Spain is under pressure to get its public finances on track amid concerns in the markets over the state of the country's banks and the wider economy.
"Spain is going through one of its most dramatic moments," Deputy Prime Minister Saenz de Santamaria said after a Cabinet meeting at which sales tax hikes and spending cuts were approved.
Admitting that the austerity measures were "neither simple, nor easy, nor popular," she said the government would try to enact the measures "with the maximum justice and equity."
The conservative government has come under mounting criticism that the austerity measures are hitting the middle and working classes the hardest.
"The government should go after the big companies that don't pay tax and bankers that have committed fraud and have run this country to the ground," said Pablo Gonzalez, 52, who works for the Madrid regional government. "Instead, we have to pay."
The aim of the latest package of measures is to chop €65 billion ($79 billion) off the budget deficit through 2015, the biggest deficit-reduction plan in recent Spanish history.
As dusk fell, several hundred mainly young protesters marched in Madrid, stopping to jeer outside the headquarters of the ruling conservative and opposition Socialist parties before heading to the parliament.
Though the increase in sales taxes, which risks slowing consumption and worsening Spain's recession, will take effect Sept. 1, other reforms will be left for later in the year, including a plan to speed up the gradual raising of the retirement age from to 65 to 67.
Meanwhile, Economy Minister Luis de Guindos announced the creation of a new mechanism to help Spain's 17 regions finance themselves more easily. Some, such as Valencia in the east, are finding it increasingly difficult to tap capital markets for much-needed cash.
The latest bout of austerity is prompting widespread opposition, not least from civil servants. In Madrid, several hundred government workers blocked traffic briefly in different parts of the city. In Valencia, several hundred Justice Ministry workers shouted "hands up, this is a stick-up" at a protest rally.
The civil servants — whose wages were cut 5 percent on average in 2010 in the first round of austerity cuts — are usually paid 14 times a year. The government is now axing an extra payment made just before Christmas. The prime minister, his cabinet and lawmakers will also suffer the cut. At the local, regional and central level, there are around 3 million public servants in Spain.

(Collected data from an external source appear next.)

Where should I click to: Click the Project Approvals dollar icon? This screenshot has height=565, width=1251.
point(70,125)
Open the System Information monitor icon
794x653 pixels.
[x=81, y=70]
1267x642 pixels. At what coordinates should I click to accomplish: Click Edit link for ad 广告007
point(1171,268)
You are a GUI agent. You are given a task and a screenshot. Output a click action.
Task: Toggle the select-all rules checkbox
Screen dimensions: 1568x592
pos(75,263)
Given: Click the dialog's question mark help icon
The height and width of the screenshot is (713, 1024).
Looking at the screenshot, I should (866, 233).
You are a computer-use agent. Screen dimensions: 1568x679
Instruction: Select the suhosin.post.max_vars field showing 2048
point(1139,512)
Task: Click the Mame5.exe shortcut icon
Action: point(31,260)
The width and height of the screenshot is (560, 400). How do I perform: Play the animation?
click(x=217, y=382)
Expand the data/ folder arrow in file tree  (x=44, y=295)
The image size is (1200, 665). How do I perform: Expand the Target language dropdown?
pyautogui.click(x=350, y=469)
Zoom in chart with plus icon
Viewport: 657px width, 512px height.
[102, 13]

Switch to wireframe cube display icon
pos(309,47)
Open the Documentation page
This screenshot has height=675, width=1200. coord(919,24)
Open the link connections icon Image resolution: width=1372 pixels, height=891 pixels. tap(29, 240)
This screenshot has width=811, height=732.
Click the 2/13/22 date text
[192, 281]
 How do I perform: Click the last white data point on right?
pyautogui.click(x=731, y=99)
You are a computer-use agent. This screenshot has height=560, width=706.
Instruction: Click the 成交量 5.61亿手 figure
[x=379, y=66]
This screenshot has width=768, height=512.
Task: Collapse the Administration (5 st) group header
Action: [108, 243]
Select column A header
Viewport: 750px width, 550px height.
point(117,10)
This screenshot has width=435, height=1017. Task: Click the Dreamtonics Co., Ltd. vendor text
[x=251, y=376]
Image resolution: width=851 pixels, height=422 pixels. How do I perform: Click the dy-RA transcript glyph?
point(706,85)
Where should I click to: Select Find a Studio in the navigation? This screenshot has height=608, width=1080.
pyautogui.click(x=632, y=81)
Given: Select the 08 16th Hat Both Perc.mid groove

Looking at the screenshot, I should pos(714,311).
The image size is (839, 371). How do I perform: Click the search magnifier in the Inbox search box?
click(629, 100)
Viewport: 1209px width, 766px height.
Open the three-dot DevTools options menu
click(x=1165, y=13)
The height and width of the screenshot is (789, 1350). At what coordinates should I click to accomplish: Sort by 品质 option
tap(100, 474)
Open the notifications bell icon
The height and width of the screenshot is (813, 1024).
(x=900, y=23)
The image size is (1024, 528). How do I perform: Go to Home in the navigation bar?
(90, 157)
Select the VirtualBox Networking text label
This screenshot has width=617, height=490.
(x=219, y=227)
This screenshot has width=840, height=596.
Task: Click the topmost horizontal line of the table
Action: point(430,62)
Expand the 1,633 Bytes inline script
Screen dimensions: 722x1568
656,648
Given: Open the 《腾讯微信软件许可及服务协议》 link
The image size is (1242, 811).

In the Puerta del Sol in downtown Madrid, about 500 civil servants gathered, about half dressed in black. Some women wore veils, as if at funerals. Protesters blew whistles and horns. Civil servants are often ridiculed in Spain and seen as lazy, clock-in and clock-out types with the luxury of lifetime jobs. But many earn as little as €1,000 a month.
Isabel Perez, a 40-year-old librarian, said "our wages have already been cut and now they take away the Christmas payment. I don't make it to the end of the month as it is. The extra payment gave some relief. We're not exactly millionaires." She earns €1,300 a month and had already faced a yearly €330 euro wage cut by the Madrid regional government.
The latest austerity package has come after Spain won approval from the other 16 countries that use the euro for the first €30 billion tranche of a bailout of up to €100 billion for its troubled banking sector. Spain also managed to secure an extra year to meet a European deficit reduction target of 3 percent of GDP. The size of Spain's economy in 2011 is estimated to have been $1.5 trillion.
Investors' response has been lukewarm, and the yield on Spain's benchmark 10-year bonds, a measure of investor wariness of a country's debt, remains very high at 6.61 percent, up 4 basis points for the day.
Investors are also becoming increasingly wary of placing money in Spanish banks, which are having to turn to the European Central Bank for financing.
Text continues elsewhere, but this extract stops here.